Os pregadores de morte vão acabar?
Os segadores do amor vão acabar?
A tortura dos olhos vai acabar?

Passa-me então aquele canivete
porque há imenso que começar a podar
passa não me olhes como se olha um bruxo
detentor do milagre da verdade

a machadada e o propósito de não sacrificar-se
não construirão ao sol coisa nenhuma
nada está escrito afinal

1957, in Pena Capital


A 10.000 metros de profundidade

A 10.000 metros de profundidade
o rosto deambulador
do soldado
que não quis morrer
grita o seu radioso segredo:

Abre as portas do teu coração
é tão fácil perder
o homem das águias
que nunca mudam

Ele
em verdade
está só
e nunca
foi ouvido

pena capital (estado segundo) — Assírio & Alvim, 1982

Foto do autor

Mário Cesariny (1923-2006) foi um poeta, tradutor, crítico, ensaísta e artista plástico nascido e falecido em Lisboa, Portugal.

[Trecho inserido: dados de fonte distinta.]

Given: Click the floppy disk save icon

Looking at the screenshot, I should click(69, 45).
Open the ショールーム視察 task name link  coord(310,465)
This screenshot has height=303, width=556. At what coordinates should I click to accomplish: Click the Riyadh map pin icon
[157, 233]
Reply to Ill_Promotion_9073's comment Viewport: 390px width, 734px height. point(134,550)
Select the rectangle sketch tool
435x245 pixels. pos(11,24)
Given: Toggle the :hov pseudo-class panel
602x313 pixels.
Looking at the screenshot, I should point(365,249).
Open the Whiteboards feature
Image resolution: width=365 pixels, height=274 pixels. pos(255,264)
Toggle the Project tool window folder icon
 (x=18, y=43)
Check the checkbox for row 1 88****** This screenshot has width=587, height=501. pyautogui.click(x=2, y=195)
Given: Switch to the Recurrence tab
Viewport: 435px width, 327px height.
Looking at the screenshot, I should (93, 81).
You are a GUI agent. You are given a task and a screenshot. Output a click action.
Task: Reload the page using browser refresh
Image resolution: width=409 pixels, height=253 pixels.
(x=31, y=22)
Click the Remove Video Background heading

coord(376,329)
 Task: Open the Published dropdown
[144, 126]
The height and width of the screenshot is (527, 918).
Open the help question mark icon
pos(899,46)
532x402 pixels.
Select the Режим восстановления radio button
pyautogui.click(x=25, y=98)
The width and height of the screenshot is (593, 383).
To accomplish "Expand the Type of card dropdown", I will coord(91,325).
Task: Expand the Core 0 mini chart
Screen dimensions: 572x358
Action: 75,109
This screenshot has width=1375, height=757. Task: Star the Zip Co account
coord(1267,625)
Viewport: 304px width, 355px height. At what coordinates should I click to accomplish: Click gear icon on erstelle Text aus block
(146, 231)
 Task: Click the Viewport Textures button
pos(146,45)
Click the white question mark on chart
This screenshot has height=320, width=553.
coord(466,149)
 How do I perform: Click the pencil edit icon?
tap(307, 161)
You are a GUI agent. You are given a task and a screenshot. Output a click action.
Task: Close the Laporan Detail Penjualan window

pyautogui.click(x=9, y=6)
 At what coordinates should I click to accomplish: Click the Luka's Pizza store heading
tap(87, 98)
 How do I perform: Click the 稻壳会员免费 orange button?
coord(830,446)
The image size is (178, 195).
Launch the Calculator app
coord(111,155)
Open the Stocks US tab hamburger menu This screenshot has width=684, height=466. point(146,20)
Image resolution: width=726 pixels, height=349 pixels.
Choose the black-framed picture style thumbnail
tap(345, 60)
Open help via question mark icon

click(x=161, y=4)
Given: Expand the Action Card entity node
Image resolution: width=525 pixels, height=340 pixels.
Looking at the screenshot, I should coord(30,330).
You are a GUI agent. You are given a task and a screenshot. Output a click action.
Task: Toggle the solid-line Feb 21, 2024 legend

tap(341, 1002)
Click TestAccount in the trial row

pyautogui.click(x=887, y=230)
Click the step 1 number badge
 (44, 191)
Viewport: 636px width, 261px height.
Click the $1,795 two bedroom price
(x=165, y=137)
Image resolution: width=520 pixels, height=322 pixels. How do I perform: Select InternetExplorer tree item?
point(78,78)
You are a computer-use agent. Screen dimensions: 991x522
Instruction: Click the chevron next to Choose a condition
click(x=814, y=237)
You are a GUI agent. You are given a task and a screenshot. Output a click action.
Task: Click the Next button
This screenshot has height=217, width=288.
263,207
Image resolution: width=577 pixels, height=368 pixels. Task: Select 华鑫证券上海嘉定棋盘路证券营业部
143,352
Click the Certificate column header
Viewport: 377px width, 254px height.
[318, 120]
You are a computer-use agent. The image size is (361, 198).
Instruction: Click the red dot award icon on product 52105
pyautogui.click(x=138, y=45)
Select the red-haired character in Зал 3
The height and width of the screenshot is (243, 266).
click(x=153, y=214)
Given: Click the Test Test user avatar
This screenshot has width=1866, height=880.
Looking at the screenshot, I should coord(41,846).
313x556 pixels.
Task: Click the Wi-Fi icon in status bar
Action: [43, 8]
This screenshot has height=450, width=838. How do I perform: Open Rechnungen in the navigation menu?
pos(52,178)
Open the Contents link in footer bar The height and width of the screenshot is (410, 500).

Considerado um dos grandes mestres do Surrealismo português, produziu uma extensa obra literária, da qual destacam-se: “Corpo Visível (1950)”, “Discurso Sobre a Reabilitação do Real Quotidiano” (1952); “Louvor e Simplificação de Álvaro de Campos” (1953); “Manual de Prestidigitação” (1956); “Pena Capital” (1957); “Alguns Mitos Maiores e Alguns Mitos Menores Propostos à Circulação Pelo Autor” (1958); “Antologia do Cadáver-Esquisito” (1961); “Antologia Surreal/Abjecion(ismo)” (1963); “A Intervenção Surrealista” (1966); “Titânia e a Cidade Queimada” (1977). Em 2005, recebeu a Grã-Cruz da Ordem da Liberdade, entregue pelo então Presidente da República, Jorge Sampaio, e, em novembro desse mesmo ano, foi laureado com o Grande Prêmio Vida Literária, uma homenagem à sua notável contribuição para a literatura portuguesa.